> _What you are asked to do_
The expected output is the full set of entries, retyped verbatim, pictures excluded.

** Opening Dataset extract block **

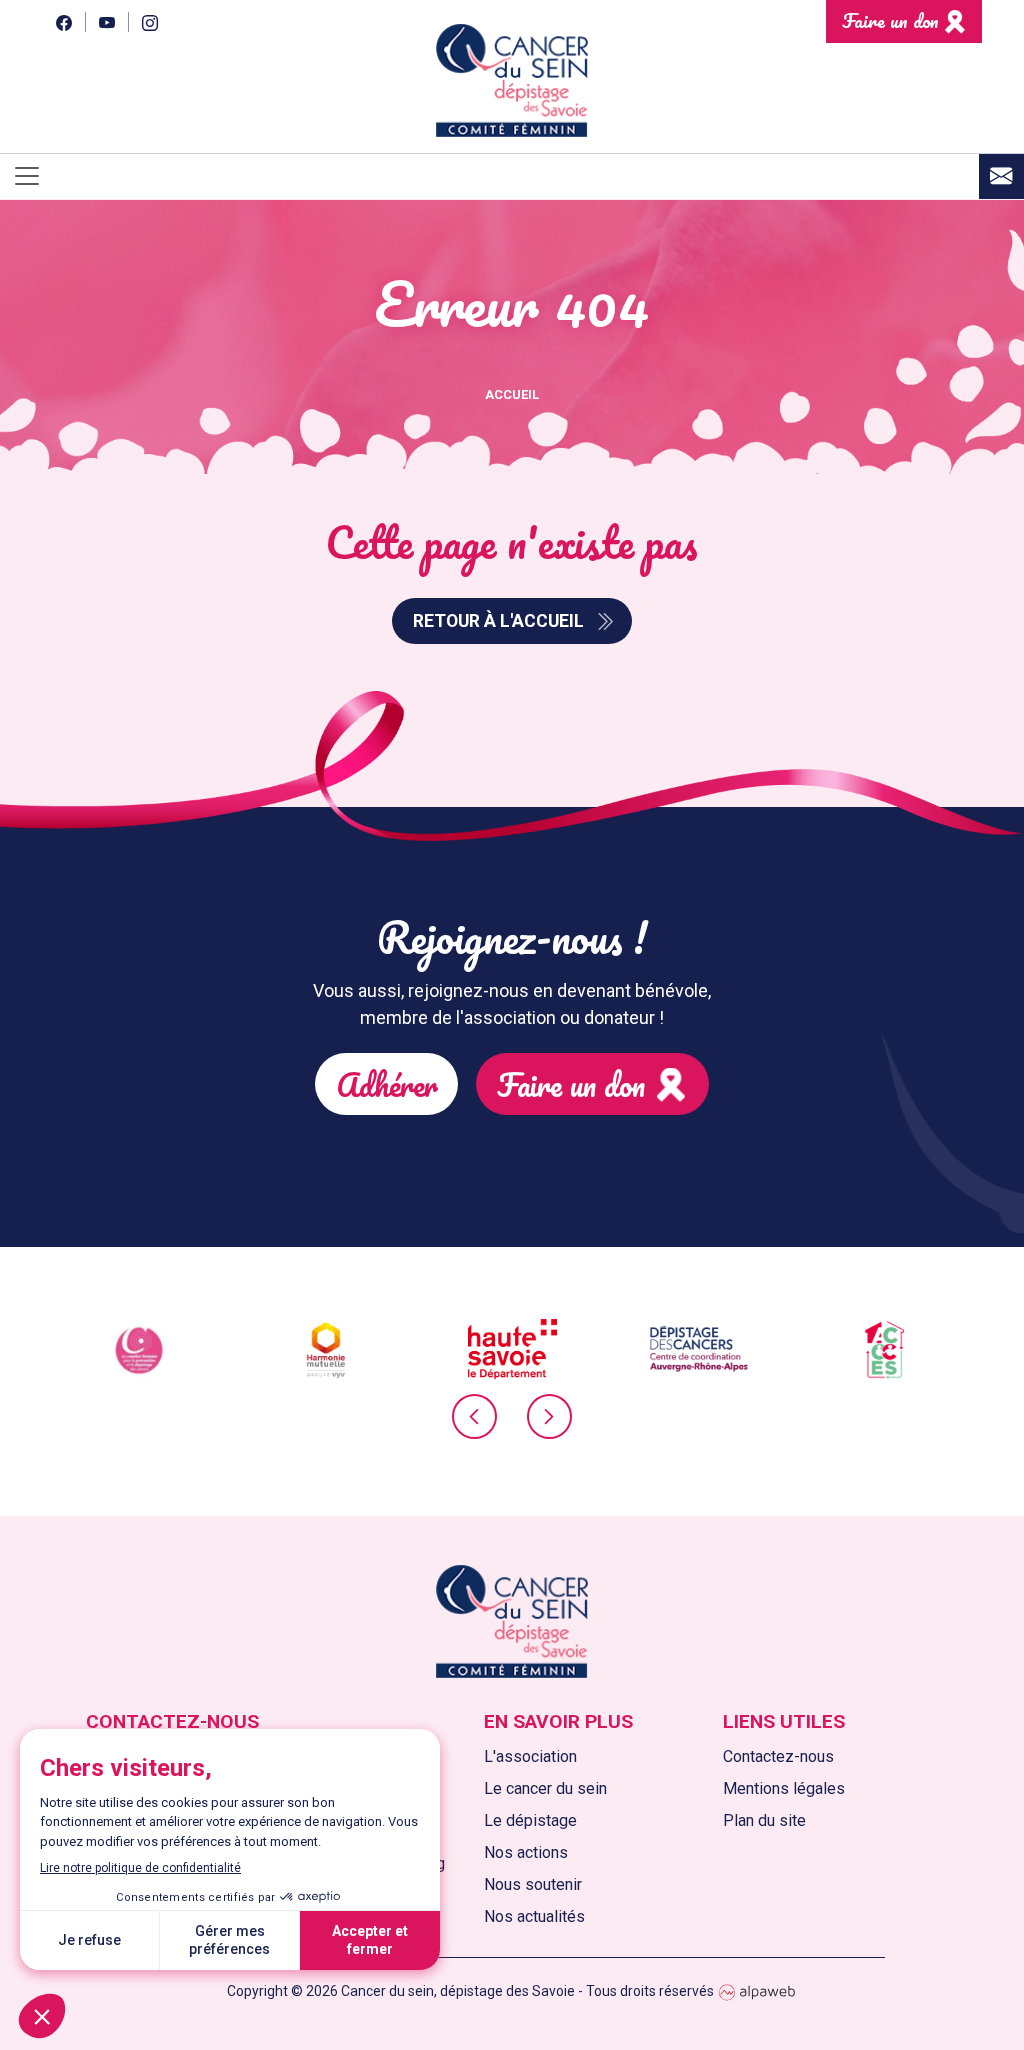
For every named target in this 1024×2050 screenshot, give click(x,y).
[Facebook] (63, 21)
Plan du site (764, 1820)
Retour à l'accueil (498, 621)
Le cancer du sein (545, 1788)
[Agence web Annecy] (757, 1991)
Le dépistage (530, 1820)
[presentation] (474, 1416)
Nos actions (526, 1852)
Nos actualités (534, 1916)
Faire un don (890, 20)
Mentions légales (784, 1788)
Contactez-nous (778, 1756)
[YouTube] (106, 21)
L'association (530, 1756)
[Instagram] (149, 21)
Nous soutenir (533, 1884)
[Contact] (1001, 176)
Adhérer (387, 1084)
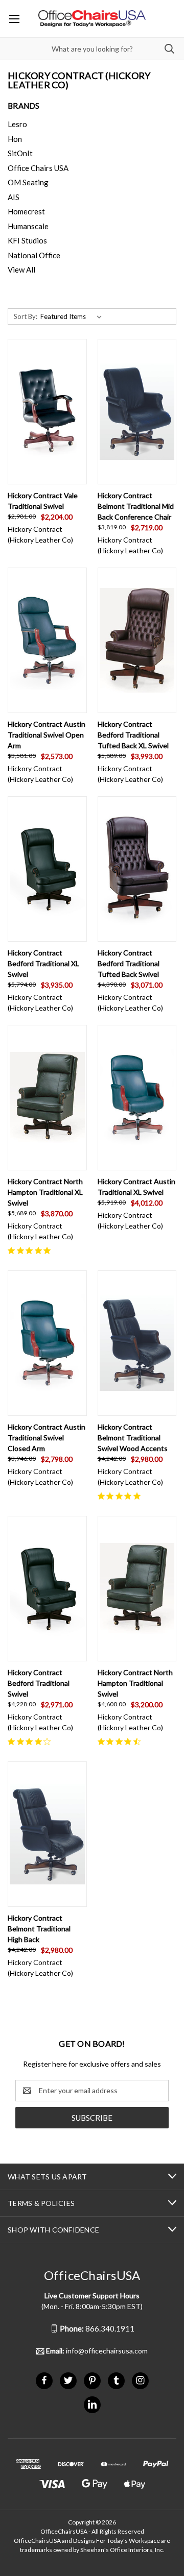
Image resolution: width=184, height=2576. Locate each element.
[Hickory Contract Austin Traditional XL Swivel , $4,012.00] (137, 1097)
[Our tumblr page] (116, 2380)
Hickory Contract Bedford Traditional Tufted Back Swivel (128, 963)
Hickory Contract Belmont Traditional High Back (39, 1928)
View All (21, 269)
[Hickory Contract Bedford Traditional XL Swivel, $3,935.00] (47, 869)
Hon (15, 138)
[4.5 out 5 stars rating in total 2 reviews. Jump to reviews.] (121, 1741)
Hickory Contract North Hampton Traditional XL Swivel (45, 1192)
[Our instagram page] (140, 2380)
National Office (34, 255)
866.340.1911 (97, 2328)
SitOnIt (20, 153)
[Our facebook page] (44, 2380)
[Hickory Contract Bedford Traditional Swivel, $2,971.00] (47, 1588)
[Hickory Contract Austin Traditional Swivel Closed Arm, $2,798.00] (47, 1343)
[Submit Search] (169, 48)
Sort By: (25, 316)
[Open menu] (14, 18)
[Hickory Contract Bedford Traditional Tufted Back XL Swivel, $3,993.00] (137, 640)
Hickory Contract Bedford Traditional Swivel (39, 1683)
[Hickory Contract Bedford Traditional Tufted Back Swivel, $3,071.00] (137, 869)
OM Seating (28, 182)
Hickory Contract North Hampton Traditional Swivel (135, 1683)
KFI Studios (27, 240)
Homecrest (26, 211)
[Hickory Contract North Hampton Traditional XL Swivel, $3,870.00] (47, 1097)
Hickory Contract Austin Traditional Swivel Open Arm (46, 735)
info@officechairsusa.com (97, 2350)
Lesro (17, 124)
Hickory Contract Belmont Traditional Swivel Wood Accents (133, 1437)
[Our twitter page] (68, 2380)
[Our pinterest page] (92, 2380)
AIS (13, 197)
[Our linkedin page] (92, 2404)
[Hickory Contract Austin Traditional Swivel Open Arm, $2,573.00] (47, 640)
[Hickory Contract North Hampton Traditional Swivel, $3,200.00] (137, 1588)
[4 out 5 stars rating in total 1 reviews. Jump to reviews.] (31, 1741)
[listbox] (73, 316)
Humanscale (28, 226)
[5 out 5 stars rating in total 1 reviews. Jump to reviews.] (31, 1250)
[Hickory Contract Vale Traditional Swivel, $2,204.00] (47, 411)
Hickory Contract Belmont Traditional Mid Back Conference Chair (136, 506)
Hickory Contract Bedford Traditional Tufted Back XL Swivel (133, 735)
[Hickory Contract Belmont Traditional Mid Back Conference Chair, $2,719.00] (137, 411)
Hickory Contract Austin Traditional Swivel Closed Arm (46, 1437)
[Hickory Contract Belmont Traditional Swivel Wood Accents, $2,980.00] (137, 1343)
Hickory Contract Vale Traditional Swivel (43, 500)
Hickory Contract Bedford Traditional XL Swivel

** Closing Dataset extract block **

> _Expected output_
For every named target in this 1024×2050 screenshot, give click(x,y).
[Facebook] (63, 21)
Plan du site (764, 1820)
Retour à l'accueil (498, 621)
Le cancer du sein (545, 1788)
[Agence web Annecy] (757, 1991)
Le dépistage (530, 1820)
[presentation] (474, 1416)
Nos actions (526, 1852)
Nos actualités (534, 1916)
Faire un don (890, 20)
Mentions légales (784, 1788)
Contactez-nous (778, 1756)
[YouTube] (106, 21)
L'association (530, 1756)
[Instagram] (149, 21)
Nous soutenir (533, 1884)
[Contact] (1001, 176)
Adhérer (387, 1084)
Image resolution: width=184, height=2576. Locate each element.
[Hickory Contract Austin Traditional XL Swivel , $4,012.00] (137, 1097)
[Our tumblr page] (116, 2380)
Hickory Contract Bedford Traditional Tufted Back Swivel (128, 963)
Hickory Contract Belmont Traditional High Back (39, 1928)
View All (21, 269)
[Hickory Contract Bedford Traditional XL Swivel, $3,935.00] (47, 869)
Hon (15, 138)
[4.5 out 5 stars rating in total 2 reviews. Jump to reviews.] (121, 1741)
Hickory Contract North Hampton Traditional XL Swivel (45, 1192)
[Our instagram page] (140, 2380)
National Office (34, 255)
866.340.1911 (97, 2328)
SitOnIt (20, 153)
[Our facebook page] (44, 2380)
[Hickory Contract Bedford Traditional Swivel, $2,971.00] (47, 1588)
[Hickory Contract Austin Traditional Swivel Closed Arm, $2,798.00] (47, 1343)
[Submit Search] (169, 48)
Sort By: (25, 316)
[Open menu] (14, 18)
[Hickory Contract Bedford Traditional Tufted Back XL Swivel, $3,993.00] (137, 640)
Hickory Contract Bedford Traditional Swivel (39, 1683)
[Hickory Contract Bedford Traditional Tufted Back Swivel, $3,071.00] (137, 869)
OM Seating (28, 182)
Hickory Contract North Hampton Traditional Swivel (135, 1683)
KFI Studios (27, 240)
Homecrest (26, 211)
[Hickory Contract North Hampton Traditional XL Swivel, $3,870.00] (47, 1097)
Hickory Contract Austin Traditional Swivel Open Arm (46, 735)
info@officechairsusa.com (97, 2350)
Lesro (17, 124)
Hickory Contract Belmont Traditional Swivel Wood Accents (133, 1437)
[Our twitter page] (68, 2380)
[Our pinterest page] (92, 2380)
AIS (13, 197)
[Our linkedin page] (92, 2404)
[Hickory Contract Austin Traditional Swivel Open Arm, $2,573.00] (47, 640)
[Hickory Contract North Hampton Traditional Swivel, $3,200.00] (137, 1588)
[4 out 5 stars rating in total 1 reviews. Jump to reviews.] (31, 1741)
[listbox] (73, 316)
Humanscale (28, 226)
[5 out 5 stars rating in total 1 reviews. Jump to reviews.] (31, 1250)
[Hickory Contract Vale Traditional Swivel, $2,204.00] (47, 411)
Hickory Contract Belmont Traditional Mid Back Conference Chair (136, 506)
Hickory Contract Bedford Traditional Tufted Back XL Swivel (133, 735)
[Hickory Contract Belmont Traditional Mid Back Conference Chair, $2,719.00] (137, 411)
Hickory Contract Austin Traditional Swivel Closed Arm (46, 1437)
[Hickory Contract Belmont Traditional Swivel Wood Accents, $2,980.00] (137, 1343)
Hickory Contract Vale Traditional Swivel (43, 500)
Hickory Contract Bedford Traditional XL Swivel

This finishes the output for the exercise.